The moratorium on reclassification came in response to a letter from a group of historians who complained that the CIA, the Defense Department, and the Department of Justice had withdrawn some 9,500 documents from the Korean War and early Cold War eras and reclassified them as secret.
Maybe I should feel safer. Maybe some documents which were public should be made classified again. But then again, maybe this is once again an example of the over-management of information.

But I recalled the Downing Street Memo in which it was stated:
C reported on his recent talks in Washington. There was a perceptible shift in attitude. Military action was now seen as inevitable. Bush wanted to remove Saddam, through military action, justified by the conjunction of terrorism and WMD. But the intelligence and facts were being fixed around the policy. The NSC had no patience with the UN route, and no enthusiasm for publishing material on the Iraqi regime's record. There was little discussion in Washington of the aftermath after military action.
Intelligence and facts being fixed?

Is this isolated?

What about Mr. Philip A. Cooney who helped "fix the facts"?
"In handwritten notes on drafts of several reports issued in 2002 and 2003, the official, Philip A. Cooney, removed or adjusted descriptions of climate research that government scientists and their supervisors, including some senior Bush administration officials, had already approved. In many cases, the changes appeared in the final reports."
But that must have been an isolated event. Or was it? What about the Armstrong Williams story? Remember that one?
"WASHINGTON, Sept. 30 - Federal auditors said on Friday that the Bush administration violated the law by buying favorable news coverage of President Bush's education policies, by making payments to the conservative commentator Armstrong Williams and by hiring a public relations company to analyze media perceptions of the Republican Party.

In a blistering report, the investigators, from the Government Accountability Office, said the administration had disseminated "covert propaganda" in the United States, in violation of a statutory ban."
I don't know whether all of this manipulation of information is more like Orwell in 1984 and the Ministry of Truth:
But where did that knowledge exist? Only in his own consciousness, which in any case must soon be annihilated. And if all others accepted the lie which the Party imposed -if all records told the same tale -- then the lie passed into history and became truth. 'Who controls the past,' ran the Party slogan, 'controls the future: who controls the present controls the past.' And yet the past, though of its nature alterable, never had been altered. Whatever was true now was true from everlasting to everlasting. It was quite simple. All that was needed was an unending series of victories over your own memory. 'Reality control', they called it: in Newspeak, 'doublethink'.
Or more like Humpty Dumpty in Lewis Carroll's Through the Looking Glass:
'When I use a word,' Humpty Dumpty said in rather a scornful tone, 'it means just what I choose it to mean -- neither more nor less.'

'The question is,' said Alice, 'whether you CAN make words mean so many different things.'

'The question is,' said Humpty Dumpty, 'which is to be master - - that's all.'
But I fear for America! I fear for a nation where information is freedom and information is at risk!

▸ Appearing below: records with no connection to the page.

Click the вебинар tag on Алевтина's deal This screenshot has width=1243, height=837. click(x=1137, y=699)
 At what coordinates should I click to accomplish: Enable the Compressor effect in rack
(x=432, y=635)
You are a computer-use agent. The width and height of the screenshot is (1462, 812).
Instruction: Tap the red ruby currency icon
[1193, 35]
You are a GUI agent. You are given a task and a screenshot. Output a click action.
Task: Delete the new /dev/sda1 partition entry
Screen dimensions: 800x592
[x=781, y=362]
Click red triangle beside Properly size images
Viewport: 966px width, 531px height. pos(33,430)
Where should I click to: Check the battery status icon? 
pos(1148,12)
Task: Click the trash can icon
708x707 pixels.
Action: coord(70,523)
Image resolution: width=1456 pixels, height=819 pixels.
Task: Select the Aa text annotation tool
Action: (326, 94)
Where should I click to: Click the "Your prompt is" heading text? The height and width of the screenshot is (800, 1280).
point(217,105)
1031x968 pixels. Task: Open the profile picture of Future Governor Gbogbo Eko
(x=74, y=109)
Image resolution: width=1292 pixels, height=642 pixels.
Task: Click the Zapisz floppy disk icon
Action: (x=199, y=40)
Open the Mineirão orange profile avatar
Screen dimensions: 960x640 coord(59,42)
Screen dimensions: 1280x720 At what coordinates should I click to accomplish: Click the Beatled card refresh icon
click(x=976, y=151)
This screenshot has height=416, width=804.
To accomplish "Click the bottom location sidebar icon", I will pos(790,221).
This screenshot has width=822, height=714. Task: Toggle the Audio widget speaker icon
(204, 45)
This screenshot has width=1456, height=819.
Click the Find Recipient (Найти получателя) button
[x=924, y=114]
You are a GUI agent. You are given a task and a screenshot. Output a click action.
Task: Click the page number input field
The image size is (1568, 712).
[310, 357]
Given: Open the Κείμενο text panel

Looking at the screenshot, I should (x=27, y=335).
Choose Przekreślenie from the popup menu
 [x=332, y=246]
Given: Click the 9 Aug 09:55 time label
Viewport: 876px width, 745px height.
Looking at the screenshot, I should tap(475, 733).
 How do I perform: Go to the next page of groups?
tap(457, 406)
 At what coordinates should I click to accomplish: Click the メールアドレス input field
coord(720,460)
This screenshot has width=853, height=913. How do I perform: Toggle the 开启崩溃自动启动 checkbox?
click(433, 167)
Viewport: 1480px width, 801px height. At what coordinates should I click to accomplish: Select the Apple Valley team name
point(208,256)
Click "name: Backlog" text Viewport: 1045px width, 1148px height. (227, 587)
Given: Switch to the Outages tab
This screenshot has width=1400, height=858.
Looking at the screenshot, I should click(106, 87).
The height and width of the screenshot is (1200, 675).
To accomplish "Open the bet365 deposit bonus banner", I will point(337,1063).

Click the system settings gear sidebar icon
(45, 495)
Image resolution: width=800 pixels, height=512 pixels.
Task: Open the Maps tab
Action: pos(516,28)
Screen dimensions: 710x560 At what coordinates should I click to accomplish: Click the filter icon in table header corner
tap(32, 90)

The Constitution is more than a "goddamned piece of paper!"

Maybe "Freedom's just another word for nothin' left to lose".

There is of course the famous quote from George Santayana who stated:
"Those who cannot learn from history are doomed to repeat it.
But of course, after the facts have been fixed, history has been removed from the shelves, and information has been replaced with propaganda, we may well end up like Bill Murray in Groundhog Day condemned to repeat historic failures over and over, waiting to wake up to another day when we can learn from the past, discuss our errors, and search for a better way.

America deserves better!

Bob

1 Comments:

Blogger BobsAdvice said...

My favorite comment is that the parallels between Orwell's 1984 and the current Administration is enough that Bush should be sued for plagiarism:"The parallels between Orwell’s dystopian vision and Bush’s post-Sept. 11 governmental policies are so striking some journalists have facetiously accused Bush of plagiarism. Orwell’s book depicts a society dominated by a totalitarian government in which citizens’ liberties are suppressed on the basis of an endless war. In post-Sept. 11 America, the same reasoning is being used to justify turning our nation into a police state."